Morning in the Workhouse.

I spent yesterday morning with Ian Garland, Chief Executive and Julia Parker, Marketing Manager of the trust which hopes to restore the Llanfyllin Workhouse, in Montgomeryshire. The Llanfyllin Dolydd Preservation Trust has just secured a long term loan of £400,000 which will create the financial stability to enable a restoration plan to be developed. Good news for Llanfyllin, and for anyone who cares about conserving the most important parts of our heritage.

The Llanfyllin Workhouse is perhaps the best remaining example of the 54 workhouses that were built in Wales after the Poor Law was introduced in 1834. It was built between 1837-1841 and housed up to about 200 poor souls. It was transferred to the local authority in 1930, and eventually became an old people's home. It was closed in 1982.

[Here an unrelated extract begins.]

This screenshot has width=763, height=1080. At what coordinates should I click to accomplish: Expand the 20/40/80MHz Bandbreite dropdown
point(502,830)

Montgomeryshire people don't like change. In 1838 while the Llanfyllin Workhouse was being built, a big mob of protesters had to be put down by the Montgomeryshire Yeomanry. And in 1982, when it was closed another protesting mob of 250 locals gathered in the local town hall. Its fortunate that the locals had become more civilised because the Montgomeryshire Yeomanry had been disbanded by then.

The sense of incarceration that must have descended on those who were condemned to the Llanfyllin Workhouse is easy to imagine when walking through the buildings. I imagine that it feels rather like a prison camp would have felt. But its our history, and so its important. The people who have worked hard to bring the restoration project to where it is today have done a great job. Lets hope that they can finish it.


Anonymous said...

glyn, why dont you reorganise the montgomeryshire yeomanry as part of your election campaign. it needs something to keep those wild sheep farmers under control.

Glyn Davies said...

anon - If I were to be re-establishing the Montgomeryshire Yeomanry, I would man it with Montgomeryshire's sheep farmers.